Task requirements
An exact transcription of the entries is required, with none of the pictures carried over.

Exercise data
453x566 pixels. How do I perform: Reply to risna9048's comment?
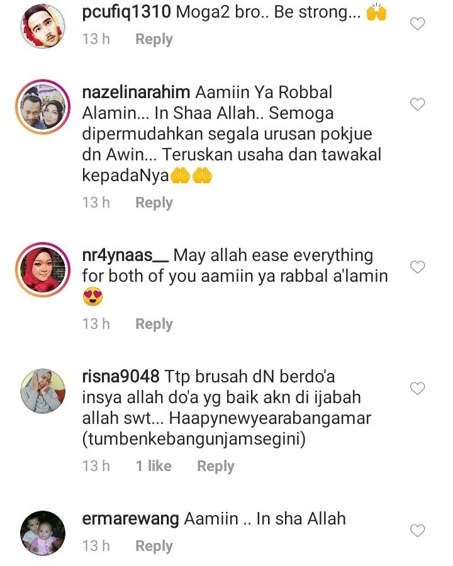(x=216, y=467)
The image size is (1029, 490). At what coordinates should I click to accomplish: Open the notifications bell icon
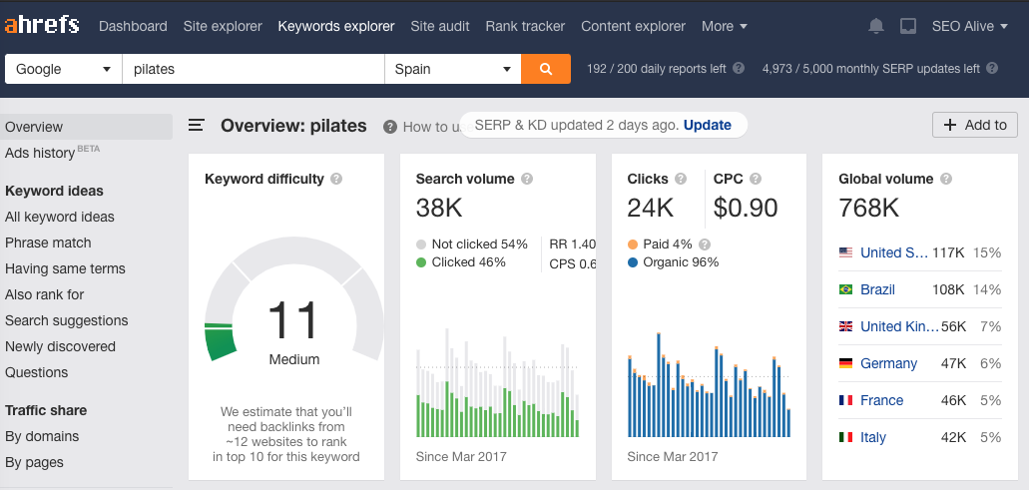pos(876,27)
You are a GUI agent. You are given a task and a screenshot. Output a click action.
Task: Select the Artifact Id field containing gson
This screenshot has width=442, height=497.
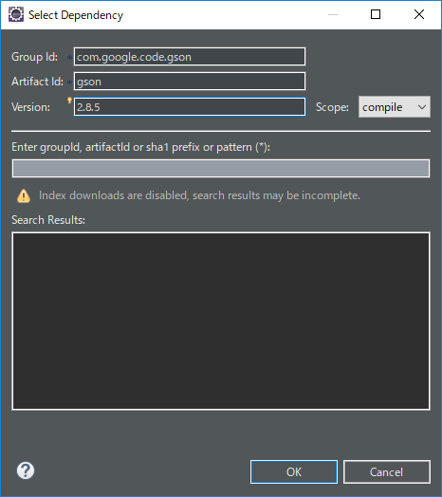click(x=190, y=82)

Response to this exercise
453x566 pixels. How do I perform: Reply to risna9048's comment?
(x=216, y=467)
The image size is (1029, 490). At what coordinates should I click to accomplish: Open the notifications bell icon
pos(876,27)
You are a GUI agent. You are given a task and a screenshot. Output a click action.
Task: Select the Artifact Id field containing gson
This screenshot has width=442, height=497.
click(x=190, y=82)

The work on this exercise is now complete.